Re: UTF-8 code in HTML

From: Addison Phillips [GSC] (addison@globalsight.com)
Date: Fri Apr 14 2000 - 12:22:34 EDT


Hi Antoine,

> > I wrote:
> > The fact that the browser can correctly decode the UTF-8 is not at
issue. The
> > problem is that IE4 and NN4 allow only one font to be associated with
the UTF-8
> > encoding (in the user interface)... and the default is a Latin-1 font.
>
> Antoine wrote:
> Well, this is perhaps the case for Macintosh and Unices, but I do not
agree
> with you about Windows boxes.
>
> The default configuration defers to Times New Roman and Courier New, and
both
> fonts exist in two "forms", a small (default with Win9X) that only
supports
> Latin-1, and a bigger (NT default? forced installed with the Euro upgrade
on 9X)
> that does support Latin-2, Cyrillic and quite some more things.

I did oversimplify the case for Windows, as you point out, but these
additional copies of TNR and Courier do not get you complete support for the
characters encoded by UTF8. And it depends which Windows you mean as to
which fonts are installed by default.

>
> > My speculated Polish-Japanese page contains a few "black squares" in the
> > Polish and all black squares in the Japanese.
>
> This is agreed about Japanese (and I do not know any solution short of
> Cyberbit or Arial Unicode).
>
> However, I do not agree about Polish (or Russian): I expect any reader of
such
> a page to have installed the "multilingual setup", which means that s/he
have
> the big versions of the fonts installed. And then, s/he can read Polish
> or Russian character without any problem.

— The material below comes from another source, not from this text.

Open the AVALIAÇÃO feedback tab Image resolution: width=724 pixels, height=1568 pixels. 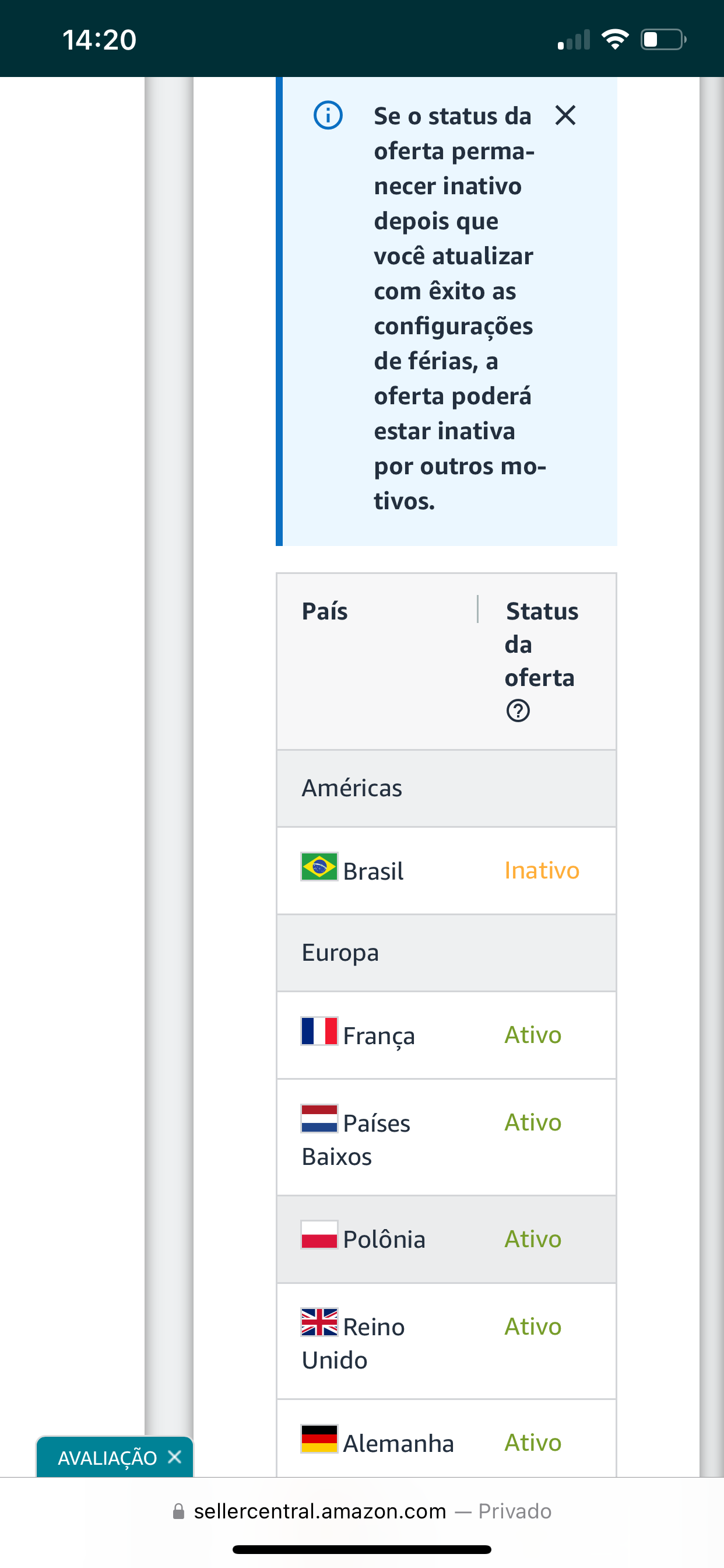pyautogui.click(x=107, y=1458)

The "multilingual setup" is not installed by default and most users don't
know about it, I suspect. I often, for example, view Polish or Russian pages
using a wide variety of machines, and most default IE4 and NN4 setups cannot
display these pages correctly without "little black squares"... and, unless
you're running on a machine in the language in question, it's usually a
several step process to install such support.

This is fine for me: it's what I do, after all. But when advising people
about what encoding to use to serve their pages, especially Asian language
pages, I still recommend delivering a native encoding because of limited
browser support for Unicode. As I said before, I think this is changing and
I expect that in the next year or thereabouts I will be able to recommend
otherwise (I'm already designing systems that serve UTF-8 to certain
browsers and native encodings to others). But it is not my experience that a
high percentage of machines work correctly with UTF-8 text outside the
Latin-1 encoding, as installed (not to say that you can't make it work).